Un déclin plus rapide pourrait avancer le moment des discussions sur le QT, mais pas nécessairement un changement de politique ou de rythme de réduction du bilan, du moins pas dans un premier temps.

Au rythme de contraction auquel Zeng et d'autres s'attendent, il n'est pas inconcevable que le PRR s'évapore complètement entre les réunions de politique monétaire de la Fed. C'est une chose que les responsables voudraient probablement éviter, surtout s'ils n'ont pas encore communiqué leur stratégie de QT au marché.

Si la Fed joue la carte de la prudence, elle pourrait lier le rythme du QT au RRP, ralentissant ainsi automatiquement la liquidation du bilan une fois que les liquidités ne seront plus aussi abondantes.

Les stratèges de JP Morgan, quant à eux, estiment que le PRR doit rester suffisamment important pour éviter tout dysfonctionnement du marché monétaire ou tout choc de liquidité, même si le "LCLOR" n'est pas menacé.

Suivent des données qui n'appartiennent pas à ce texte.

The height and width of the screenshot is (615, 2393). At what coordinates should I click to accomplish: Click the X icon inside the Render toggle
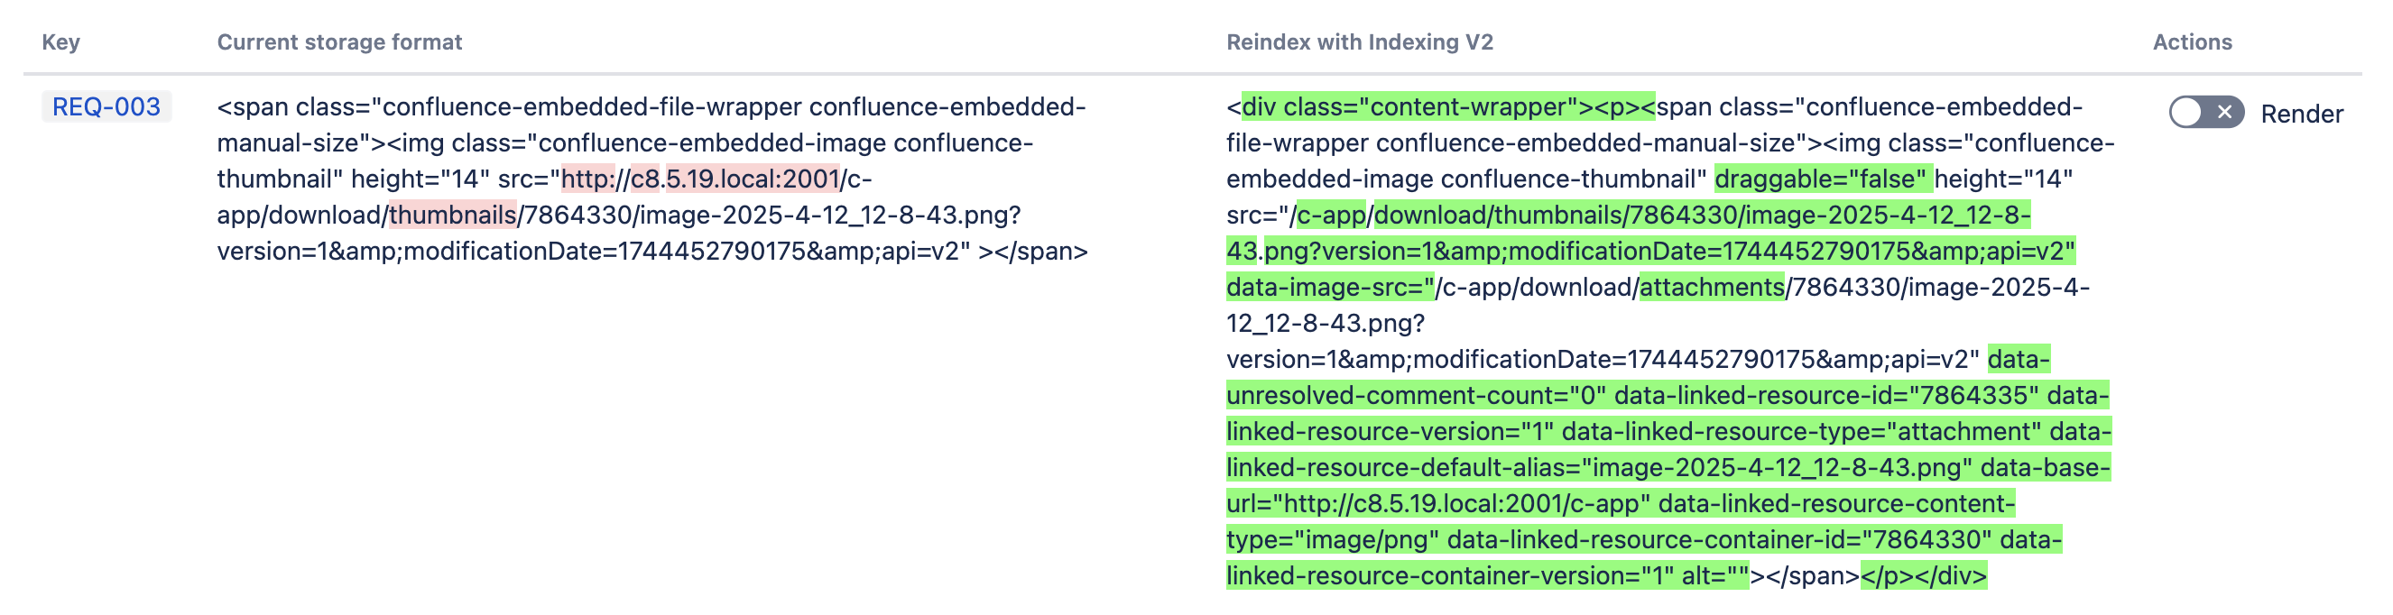tap(2224, 112)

"Il y a un consensus croissant sur le fait que les soldes du PRR permettent un fonctionnement harmonieux des marchés monétaires, permettant ainsi la poursuite d'une transmission efficace de la politique monétaire", ont-ils écrit la semaine dernière.

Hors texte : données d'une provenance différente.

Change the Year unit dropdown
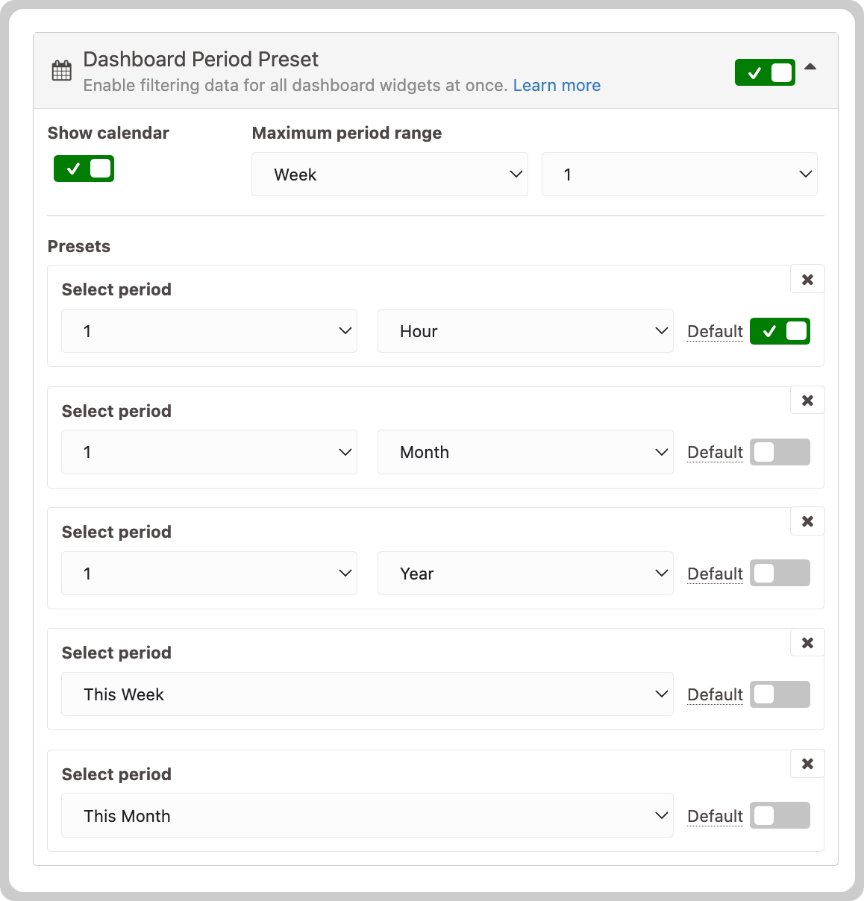 [525, 574]
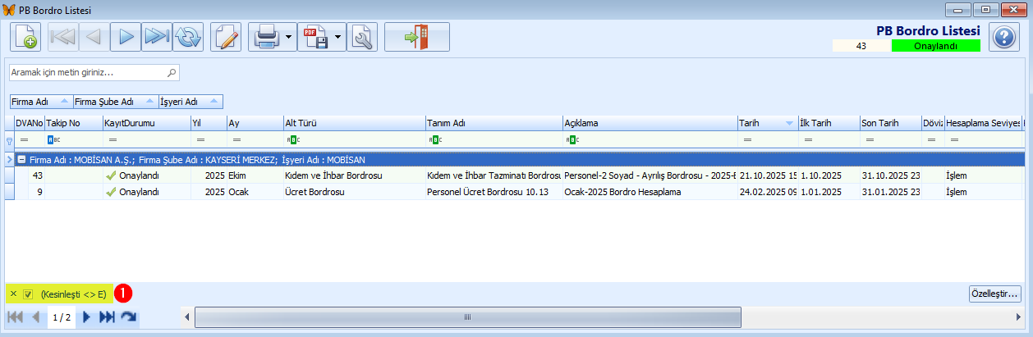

Cela correspond davantage à la dernière enquête de la Fed de New York auprès des négociants principaux, réalisée avant la réunion de politique générale de la Fed des 12 et 13 décembre.

Elle montre que la prévision médiane des titans de Wall Street est que la Fed mette fin au QT au quatrième trimestre de cette année, avec des réserves bancaires totales projetées à 3 125 milliards de dollars et un solde RRP de 375 milliards de dollars.

Ce chiffre est nettement inférieur aux 625 milliards de dollars prévus dans l'enquête d'octobre, mais reste largement supérieur à zéro. Ceux qui adoptent une attitude bienveillante à l'égard du PRR pourraient être mis à l'épreuve plus tôt que prévu.

(Les opinions exprimées ici sont celles de l'auteur, chroniqueur pour Reuters).